Task directions
Once you find the line with "Delete the openai/o3-mini" in the data that follows, repeat it and every line after it exactly, through the line with "Task: Click the CTP Token hexagon logo".

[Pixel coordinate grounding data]
==*==

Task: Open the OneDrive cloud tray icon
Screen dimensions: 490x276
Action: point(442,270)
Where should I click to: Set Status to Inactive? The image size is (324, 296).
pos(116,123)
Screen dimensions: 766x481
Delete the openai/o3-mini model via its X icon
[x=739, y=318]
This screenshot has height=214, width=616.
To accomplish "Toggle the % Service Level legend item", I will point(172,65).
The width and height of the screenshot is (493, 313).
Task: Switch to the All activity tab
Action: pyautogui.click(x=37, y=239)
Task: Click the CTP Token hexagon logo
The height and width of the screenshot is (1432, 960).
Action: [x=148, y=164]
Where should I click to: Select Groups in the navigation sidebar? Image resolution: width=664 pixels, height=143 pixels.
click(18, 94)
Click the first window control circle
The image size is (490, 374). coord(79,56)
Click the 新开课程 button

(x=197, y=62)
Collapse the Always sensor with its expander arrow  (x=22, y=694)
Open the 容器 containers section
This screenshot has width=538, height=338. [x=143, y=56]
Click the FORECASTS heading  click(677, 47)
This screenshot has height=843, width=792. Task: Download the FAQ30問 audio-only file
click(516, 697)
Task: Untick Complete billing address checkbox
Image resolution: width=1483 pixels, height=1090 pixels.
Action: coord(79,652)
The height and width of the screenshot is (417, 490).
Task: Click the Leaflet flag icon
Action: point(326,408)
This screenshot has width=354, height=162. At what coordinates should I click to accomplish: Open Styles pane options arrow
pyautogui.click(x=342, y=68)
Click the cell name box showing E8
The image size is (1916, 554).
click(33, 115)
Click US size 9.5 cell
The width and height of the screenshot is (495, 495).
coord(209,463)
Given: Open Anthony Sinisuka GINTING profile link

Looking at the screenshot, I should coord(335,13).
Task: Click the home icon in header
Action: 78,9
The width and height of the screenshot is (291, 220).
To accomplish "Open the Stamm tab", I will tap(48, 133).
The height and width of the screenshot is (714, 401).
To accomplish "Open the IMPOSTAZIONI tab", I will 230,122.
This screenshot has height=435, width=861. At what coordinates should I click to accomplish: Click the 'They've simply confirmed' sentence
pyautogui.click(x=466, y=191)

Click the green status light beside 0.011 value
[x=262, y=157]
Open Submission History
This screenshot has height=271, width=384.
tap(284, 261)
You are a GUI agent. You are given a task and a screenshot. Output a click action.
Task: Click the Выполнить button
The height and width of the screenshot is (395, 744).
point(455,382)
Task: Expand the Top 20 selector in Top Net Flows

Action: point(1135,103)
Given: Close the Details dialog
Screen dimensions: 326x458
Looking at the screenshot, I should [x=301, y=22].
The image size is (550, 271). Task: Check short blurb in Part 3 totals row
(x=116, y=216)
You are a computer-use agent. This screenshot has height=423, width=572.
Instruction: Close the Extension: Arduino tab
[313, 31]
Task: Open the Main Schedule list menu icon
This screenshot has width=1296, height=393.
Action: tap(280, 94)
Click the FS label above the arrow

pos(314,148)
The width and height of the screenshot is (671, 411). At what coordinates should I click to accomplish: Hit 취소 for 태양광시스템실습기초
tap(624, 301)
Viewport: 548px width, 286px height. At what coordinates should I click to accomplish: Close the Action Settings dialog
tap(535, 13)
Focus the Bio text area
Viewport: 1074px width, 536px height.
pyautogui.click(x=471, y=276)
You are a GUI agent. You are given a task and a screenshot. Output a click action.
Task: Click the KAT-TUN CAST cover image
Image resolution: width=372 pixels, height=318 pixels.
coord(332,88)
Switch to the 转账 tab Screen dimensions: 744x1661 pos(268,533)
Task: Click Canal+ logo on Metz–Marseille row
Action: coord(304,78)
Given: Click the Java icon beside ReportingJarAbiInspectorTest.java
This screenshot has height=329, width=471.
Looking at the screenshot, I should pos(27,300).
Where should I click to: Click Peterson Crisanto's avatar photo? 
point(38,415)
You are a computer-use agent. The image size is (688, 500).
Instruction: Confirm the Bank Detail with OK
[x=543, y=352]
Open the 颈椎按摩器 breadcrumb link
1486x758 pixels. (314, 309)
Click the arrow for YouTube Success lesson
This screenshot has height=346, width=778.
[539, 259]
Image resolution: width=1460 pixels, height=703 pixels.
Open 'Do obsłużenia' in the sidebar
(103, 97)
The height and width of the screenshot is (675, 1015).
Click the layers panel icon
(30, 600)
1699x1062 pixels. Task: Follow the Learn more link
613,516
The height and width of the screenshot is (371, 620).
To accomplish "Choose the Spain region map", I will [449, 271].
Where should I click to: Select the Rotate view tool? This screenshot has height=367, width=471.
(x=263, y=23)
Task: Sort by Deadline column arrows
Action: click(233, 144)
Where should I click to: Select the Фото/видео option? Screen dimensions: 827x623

==*==

Task result
Delete the openai/o3-mini model via its X icon
[x=739, y=318]
This screenshot has height=214, width=616.
To accomplish "Toggle the % Service Level legend item", I will point(172,65).
The width and height of the screenshot is (493, 313).
Task: Switch to the All activity tab
Action: pyautogui.click(x=37, y=239)
Task: Click the CTP Token hexagon logo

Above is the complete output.